Collected data entries
+-------+

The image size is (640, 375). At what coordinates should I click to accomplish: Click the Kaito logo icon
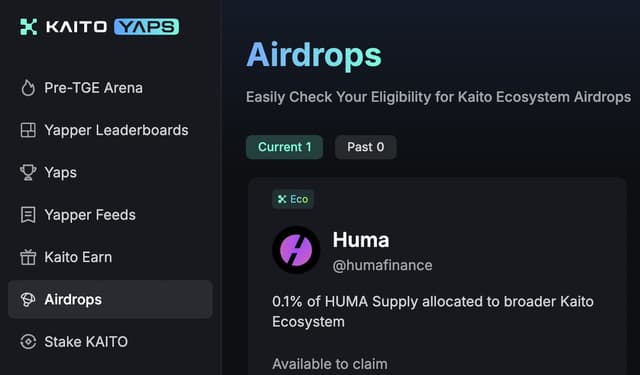click(x=29, y=27)
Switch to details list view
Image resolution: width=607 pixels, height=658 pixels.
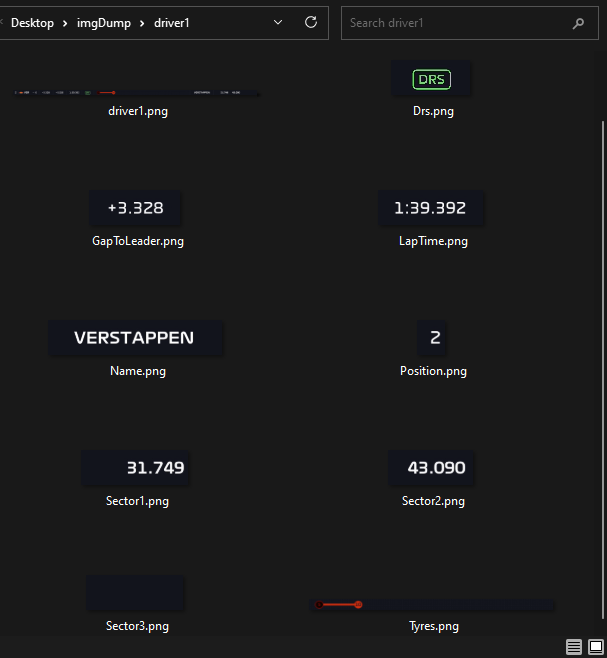[x=574, y=647]
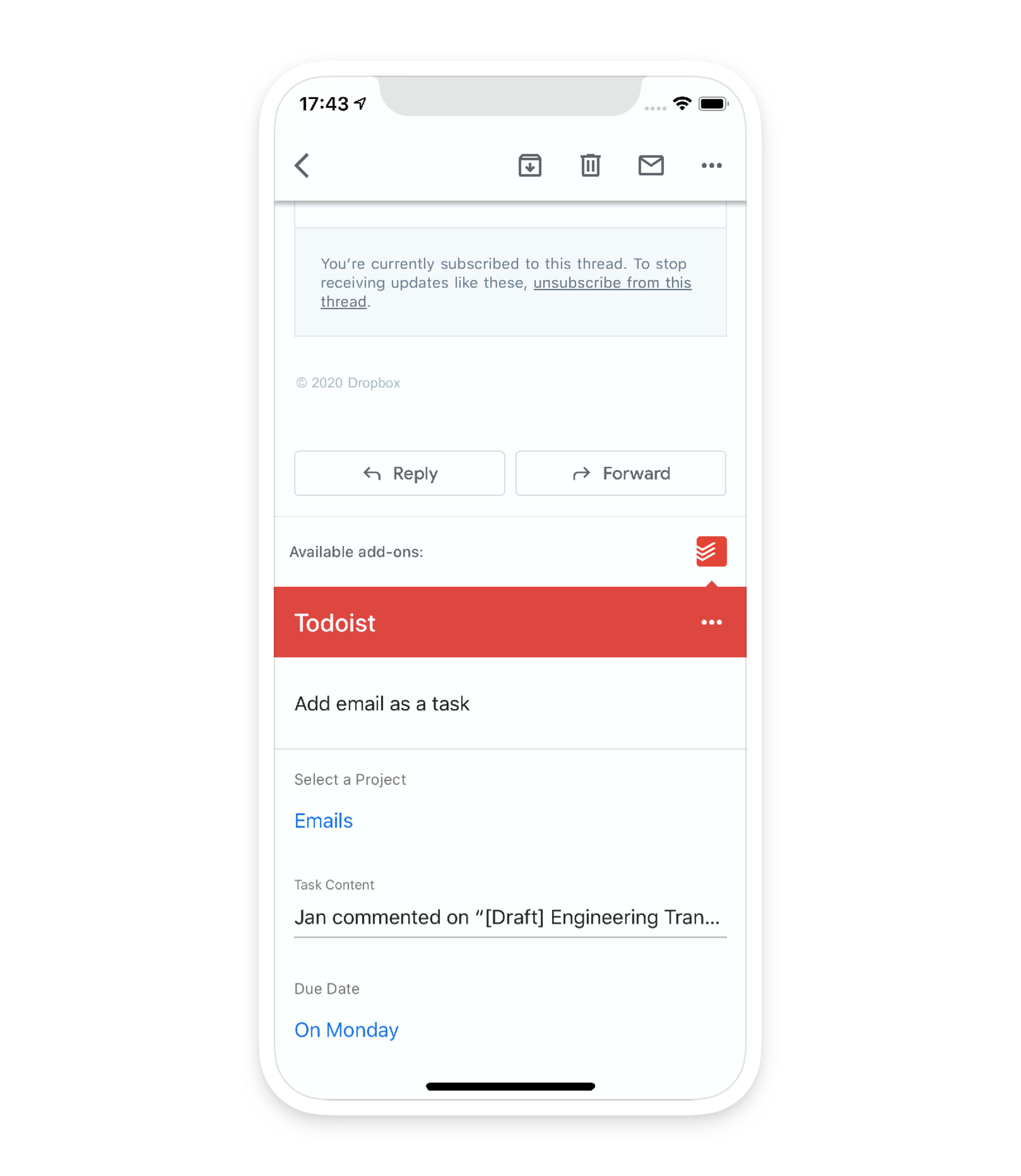This screenshot has width=1021, height=1176.
Task: Click the Emails project selector
Action: (323, 820)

+-------+

* [THE PROBLEM]: Using the records above, reproduce exactly the lines from the line containing "Image resolution: width=607" through the last line, with both ends kept and no pictures.

* [EXERCISE RESULT]:
Image resolution: width=607 pixels, height=658 pixels.
[x=574, y=647]
This screenshot has width=1021, height=1176.
Task: Click the Emails project selector
Action: (323, 820)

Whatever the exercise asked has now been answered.